In reaction, the national police leadership body mandated that the confidence threshold required for possible hits be raised to a point where the disparity was significantly reduced.
However, this decision was reversed the next month after forces complained that the adjusted system was producing a lower number of “investigative leads”. Internal records show the higher threshold reduced the number of queries that yielded potential matches from 56% to a mere under 15%.
Although the authorities refused to say what setting is now in operation, the latest NPL study found the system could generate false positives for women of Black heritage nearly a hundred times more often than for Caucasian women at certain settings.
The Home Office commented on these findings: “The testing found that in a specific scenarios the algorithm is has a greater tendency to incorrectly include some demographic groups in its search results.”
Outlining the impact of the brief increase to the system's confidence threshold, the NPCC documents state: “This adjustment greatly lessens the effect of discrimination across protected characteristics of ethnicity, generation and sex but had a substantially detrimental effect on police efficiency”. The papers add that police units argued that “a previously useful tool now delivered results of limited benefit”.
Meanwhile, the UK administration has launched a ten-week public review on its plans to widen the use of biometric scanning systems. Policing minister the relevant minister has labeled the tool as the “most significant advance since DNA matching”.
Abimbola Johnson, chair of the advisory panel for the national policing equality strategy, commented: “We observed scant consideration through race action plan meetings of the technology deployment despite clear relevance with the plan’s concerns.
“This disclosure show yet again that the anti-racism commitments the police has made via the equality initiative are failing to be integrated into broader operations. Independent assessments have cautioned that new technologies are being implemented in a context where racial disparities, inadequate oversight and poor data collection continue to exist.

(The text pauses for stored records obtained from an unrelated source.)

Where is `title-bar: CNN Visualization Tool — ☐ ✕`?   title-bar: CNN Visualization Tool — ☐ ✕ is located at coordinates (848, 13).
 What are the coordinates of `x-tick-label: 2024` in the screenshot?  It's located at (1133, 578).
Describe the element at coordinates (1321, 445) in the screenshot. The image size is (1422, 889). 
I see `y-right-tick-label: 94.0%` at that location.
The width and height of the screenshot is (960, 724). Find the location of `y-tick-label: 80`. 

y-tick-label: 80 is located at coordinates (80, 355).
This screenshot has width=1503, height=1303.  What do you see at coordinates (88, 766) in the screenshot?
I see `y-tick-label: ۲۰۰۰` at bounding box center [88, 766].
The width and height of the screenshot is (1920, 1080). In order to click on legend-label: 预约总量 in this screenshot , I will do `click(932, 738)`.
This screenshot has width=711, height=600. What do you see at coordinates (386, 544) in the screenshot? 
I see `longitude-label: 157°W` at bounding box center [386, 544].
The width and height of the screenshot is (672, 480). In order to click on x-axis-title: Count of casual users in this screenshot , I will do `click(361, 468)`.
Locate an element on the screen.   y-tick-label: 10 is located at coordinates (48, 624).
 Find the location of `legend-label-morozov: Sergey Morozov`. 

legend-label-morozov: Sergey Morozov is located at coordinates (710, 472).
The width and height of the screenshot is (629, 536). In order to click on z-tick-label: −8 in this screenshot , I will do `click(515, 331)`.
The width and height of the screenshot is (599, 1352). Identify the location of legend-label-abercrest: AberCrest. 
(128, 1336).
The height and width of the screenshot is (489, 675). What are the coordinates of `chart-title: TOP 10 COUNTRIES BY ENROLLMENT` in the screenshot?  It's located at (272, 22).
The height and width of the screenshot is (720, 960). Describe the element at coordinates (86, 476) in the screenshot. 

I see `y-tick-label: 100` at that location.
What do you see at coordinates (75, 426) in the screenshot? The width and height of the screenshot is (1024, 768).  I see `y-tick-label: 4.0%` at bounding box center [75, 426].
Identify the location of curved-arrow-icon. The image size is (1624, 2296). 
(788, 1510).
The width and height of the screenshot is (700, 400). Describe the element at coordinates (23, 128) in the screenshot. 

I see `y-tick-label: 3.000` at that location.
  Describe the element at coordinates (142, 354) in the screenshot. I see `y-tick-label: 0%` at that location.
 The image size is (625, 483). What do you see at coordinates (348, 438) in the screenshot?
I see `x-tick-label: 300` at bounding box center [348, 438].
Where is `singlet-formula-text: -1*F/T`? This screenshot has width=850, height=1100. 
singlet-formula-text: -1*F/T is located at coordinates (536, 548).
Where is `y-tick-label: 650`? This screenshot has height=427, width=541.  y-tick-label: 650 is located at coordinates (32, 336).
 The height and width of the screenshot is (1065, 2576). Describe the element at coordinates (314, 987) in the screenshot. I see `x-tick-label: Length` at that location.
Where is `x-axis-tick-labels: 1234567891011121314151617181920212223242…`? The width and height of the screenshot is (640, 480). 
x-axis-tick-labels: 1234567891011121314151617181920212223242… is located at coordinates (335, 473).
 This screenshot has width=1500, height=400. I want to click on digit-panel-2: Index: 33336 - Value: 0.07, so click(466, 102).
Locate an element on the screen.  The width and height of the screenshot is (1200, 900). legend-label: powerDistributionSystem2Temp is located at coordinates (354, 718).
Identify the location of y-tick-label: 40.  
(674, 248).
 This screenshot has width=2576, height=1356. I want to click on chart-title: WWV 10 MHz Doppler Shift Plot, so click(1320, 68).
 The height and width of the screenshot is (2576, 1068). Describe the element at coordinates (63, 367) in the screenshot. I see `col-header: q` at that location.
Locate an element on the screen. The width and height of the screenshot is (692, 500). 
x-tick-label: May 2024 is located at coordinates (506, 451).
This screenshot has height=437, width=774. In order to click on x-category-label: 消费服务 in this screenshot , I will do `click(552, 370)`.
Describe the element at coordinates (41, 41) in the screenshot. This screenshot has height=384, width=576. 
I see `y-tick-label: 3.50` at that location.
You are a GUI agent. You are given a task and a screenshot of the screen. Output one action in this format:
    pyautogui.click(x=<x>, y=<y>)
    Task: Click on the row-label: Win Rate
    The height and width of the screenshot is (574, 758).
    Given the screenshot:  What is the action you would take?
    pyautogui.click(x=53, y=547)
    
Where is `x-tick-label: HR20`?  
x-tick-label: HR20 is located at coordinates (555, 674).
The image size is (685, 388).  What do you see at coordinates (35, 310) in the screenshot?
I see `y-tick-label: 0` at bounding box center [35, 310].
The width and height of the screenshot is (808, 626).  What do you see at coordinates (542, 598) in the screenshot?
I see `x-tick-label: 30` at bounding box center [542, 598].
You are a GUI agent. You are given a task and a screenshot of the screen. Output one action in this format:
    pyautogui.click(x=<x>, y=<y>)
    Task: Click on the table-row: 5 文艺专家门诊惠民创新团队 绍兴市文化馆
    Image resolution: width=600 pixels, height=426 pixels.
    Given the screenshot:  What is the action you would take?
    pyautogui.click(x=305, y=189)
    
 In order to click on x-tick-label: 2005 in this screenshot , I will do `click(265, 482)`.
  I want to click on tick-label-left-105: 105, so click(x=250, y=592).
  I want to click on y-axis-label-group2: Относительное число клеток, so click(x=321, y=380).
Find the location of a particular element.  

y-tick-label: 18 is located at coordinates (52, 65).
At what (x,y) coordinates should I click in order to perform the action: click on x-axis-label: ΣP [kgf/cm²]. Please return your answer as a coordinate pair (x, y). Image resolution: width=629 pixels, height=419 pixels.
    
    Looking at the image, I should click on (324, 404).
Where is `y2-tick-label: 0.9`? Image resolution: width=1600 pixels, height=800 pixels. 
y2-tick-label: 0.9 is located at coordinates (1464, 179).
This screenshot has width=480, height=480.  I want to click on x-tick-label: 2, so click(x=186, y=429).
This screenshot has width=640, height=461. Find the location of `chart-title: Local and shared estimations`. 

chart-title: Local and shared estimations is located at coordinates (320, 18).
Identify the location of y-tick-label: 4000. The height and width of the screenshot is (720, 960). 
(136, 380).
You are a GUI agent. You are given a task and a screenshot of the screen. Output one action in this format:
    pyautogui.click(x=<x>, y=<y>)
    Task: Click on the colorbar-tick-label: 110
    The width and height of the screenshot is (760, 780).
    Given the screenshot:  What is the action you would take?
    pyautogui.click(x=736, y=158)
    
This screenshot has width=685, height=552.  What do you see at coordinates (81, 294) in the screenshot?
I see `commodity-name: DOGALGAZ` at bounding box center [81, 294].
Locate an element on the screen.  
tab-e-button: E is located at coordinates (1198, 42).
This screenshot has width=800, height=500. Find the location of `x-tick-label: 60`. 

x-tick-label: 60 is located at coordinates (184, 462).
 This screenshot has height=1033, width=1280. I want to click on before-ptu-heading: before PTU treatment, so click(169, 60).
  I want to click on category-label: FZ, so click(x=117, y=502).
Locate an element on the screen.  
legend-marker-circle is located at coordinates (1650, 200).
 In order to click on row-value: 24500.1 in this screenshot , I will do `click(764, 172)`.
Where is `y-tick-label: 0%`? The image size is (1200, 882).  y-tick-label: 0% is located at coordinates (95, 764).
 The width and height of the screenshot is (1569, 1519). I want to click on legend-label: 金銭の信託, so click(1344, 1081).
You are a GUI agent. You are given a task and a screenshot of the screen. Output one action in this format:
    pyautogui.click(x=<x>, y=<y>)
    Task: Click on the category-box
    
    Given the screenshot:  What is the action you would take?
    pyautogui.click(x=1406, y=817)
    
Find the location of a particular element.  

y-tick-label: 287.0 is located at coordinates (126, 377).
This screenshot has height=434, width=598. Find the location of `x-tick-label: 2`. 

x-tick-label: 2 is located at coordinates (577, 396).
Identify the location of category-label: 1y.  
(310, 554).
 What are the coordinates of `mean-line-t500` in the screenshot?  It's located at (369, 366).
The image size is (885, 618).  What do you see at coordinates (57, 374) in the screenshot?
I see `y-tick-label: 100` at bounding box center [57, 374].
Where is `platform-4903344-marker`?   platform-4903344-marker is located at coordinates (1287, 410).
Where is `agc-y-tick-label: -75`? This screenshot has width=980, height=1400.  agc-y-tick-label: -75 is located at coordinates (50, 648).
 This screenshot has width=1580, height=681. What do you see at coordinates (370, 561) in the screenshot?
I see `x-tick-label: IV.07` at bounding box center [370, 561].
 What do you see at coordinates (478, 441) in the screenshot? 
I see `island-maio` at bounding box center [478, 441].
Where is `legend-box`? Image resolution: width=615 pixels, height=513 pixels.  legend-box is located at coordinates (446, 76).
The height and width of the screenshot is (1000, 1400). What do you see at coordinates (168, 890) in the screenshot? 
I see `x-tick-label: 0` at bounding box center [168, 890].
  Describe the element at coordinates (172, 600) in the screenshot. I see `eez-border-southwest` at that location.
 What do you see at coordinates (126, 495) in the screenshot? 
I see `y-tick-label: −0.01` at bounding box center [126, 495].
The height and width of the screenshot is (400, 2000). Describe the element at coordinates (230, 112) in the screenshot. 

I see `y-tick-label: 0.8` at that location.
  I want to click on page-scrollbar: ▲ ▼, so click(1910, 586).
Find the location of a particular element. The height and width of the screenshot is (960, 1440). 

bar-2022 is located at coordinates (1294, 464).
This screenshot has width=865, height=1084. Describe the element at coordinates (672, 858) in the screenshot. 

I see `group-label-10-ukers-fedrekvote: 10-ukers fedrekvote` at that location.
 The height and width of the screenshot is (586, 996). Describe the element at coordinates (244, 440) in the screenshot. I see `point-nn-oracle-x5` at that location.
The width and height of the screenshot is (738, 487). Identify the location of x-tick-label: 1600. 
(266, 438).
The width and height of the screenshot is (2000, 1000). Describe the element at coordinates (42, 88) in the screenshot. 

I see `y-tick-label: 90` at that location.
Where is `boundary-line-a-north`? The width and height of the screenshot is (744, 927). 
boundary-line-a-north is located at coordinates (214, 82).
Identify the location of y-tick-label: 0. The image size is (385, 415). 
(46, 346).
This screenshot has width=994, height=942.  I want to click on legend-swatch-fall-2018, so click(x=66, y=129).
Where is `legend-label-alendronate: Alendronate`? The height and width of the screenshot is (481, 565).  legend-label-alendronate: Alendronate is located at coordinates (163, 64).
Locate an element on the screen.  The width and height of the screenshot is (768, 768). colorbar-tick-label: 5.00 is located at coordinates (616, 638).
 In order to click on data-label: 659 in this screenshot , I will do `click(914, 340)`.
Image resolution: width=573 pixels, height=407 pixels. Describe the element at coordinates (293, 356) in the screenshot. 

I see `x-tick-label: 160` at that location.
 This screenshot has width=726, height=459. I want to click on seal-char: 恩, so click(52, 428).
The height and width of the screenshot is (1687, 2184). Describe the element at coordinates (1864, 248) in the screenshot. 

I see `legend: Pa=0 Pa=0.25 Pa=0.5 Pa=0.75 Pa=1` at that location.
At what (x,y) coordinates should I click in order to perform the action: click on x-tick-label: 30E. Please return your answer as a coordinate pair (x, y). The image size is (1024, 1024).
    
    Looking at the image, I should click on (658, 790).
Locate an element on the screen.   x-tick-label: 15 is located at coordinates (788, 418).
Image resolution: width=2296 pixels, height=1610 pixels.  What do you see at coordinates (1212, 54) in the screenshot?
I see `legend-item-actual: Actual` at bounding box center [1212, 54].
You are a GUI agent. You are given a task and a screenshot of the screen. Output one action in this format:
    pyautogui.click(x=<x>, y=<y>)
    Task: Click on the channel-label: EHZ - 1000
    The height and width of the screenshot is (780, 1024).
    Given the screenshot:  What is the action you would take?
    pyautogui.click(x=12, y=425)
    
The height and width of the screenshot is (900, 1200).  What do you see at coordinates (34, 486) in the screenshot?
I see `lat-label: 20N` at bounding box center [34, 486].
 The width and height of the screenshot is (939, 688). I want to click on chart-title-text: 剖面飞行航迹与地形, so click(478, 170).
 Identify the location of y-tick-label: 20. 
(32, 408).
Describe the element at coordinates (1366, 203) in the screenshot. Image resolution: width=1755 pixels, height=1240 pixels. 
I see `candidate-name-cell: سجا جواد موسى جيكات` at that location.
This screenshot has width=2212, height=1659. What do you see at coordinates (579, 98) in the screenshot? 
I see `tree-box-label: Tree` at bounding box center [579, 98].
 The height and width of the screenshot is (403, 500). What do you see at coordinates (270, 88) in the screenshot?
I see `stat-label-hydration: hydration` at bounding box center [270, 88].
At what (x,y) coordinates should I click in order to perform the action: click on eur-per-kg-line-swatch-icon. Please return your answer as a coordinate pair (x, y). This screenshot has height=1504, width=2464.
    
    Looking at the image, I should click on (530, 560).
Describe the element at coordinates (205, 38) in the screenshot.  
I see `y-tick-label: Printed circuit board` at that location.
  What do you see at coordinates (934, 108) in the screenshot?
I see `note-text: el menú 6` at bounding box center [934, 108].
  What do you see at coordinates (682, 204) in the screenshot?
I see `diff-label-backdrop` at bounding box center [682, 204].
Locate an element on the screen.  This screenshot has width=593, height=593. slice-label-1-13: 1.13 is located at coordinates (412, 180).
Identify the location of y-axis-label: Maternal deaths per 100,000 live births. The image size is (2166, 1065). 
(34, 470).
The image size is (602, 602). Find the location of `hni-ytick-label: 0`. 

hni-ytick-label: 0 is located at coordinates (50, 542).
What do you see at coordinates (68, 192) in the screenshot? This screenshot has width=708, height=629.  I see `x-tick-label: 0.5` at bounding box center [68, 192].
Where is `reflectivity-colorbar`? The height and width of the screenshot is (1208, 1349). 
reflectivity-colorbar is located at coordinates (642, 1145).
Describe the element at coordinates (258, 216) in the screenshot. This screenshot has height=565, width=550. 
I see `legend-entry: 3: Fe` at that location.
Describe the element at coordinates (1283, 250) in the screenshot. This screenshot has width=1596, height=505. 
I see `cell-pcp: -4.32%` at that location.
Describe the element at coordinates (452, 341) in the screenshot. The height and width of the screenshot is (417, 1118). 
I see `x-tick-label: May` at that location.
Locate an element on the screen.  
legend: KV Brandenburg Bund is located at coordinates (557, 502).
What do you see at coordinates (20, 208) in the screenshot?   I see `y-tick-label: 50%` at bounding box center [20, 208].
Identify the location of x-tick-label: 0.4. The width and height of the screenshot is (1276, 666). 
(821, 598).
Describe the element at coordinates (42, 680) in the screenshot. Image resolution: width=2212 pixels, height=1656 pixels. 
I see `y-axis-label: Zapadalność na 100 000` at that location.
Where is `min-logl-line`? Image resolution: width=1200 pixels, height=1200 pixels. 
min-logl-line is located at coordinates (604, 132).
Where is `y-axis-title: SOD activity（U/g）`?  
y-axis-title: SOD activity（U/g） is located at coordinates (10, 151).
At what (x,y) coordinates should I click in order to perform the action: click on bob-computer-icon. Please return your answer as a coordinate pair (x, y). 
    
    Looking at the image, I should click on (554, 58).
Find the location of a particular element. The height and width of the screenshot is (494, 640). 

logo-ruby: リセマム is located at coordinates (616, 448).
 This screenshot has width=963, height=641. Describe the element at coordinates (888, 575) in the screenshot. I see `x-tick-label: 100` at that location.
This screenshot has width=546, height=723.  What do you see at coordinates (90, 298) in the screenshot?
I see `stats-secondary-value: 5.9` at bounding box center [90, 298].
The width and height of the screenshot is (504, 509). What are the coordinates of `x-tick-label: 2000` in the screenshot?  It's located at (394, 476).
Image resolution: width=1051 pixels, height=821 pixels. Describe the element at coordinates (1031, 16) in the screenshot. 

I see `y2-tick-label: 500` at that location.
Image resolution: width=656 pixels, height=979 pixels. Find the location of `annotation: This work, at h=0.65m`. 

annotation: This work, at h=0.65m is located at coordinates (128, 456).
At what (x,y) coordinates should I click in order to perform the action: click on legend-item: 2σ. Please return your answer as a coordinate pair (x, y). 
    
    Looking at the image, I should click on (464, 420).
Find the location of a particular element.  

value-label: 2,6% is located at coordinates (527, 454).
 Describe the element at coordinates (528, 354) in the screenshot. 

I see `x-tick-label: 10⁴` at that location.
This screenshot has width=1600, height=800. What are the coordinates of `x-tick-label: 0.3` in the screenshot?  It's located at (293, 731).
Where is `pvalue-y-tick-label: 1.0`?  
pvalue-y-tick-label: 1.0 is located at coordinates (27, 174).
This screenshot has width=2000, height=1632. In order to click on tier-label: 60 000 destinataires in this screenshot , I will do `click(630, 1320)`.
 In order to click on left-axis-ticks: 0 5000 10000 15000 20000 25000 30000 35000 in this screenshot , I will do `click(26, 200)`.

“Any use of this technology must adhere to strict national standards, be subject to external review, and demonstrate it reduces rather than exacerbates ethnic bias.”
A Home Office spokesperson said: “We treat the findings of the study seriously and we have implemented changes. A updated software has been externally evaluated and acquired, which has no statistically significant bias. It will be tested in the coming months and will be undergo further assessment.
“The foremost aim is protecting the public. This revolutionary tool will support officers to put criminals and rapists behind bars. There is officer review in each stage of the process and no further action would be pursued without specialist personnel meticulously examining the output.”
Tech journalist and innovation analyst with a passion for exploring emerging technologies and their impact on daily life.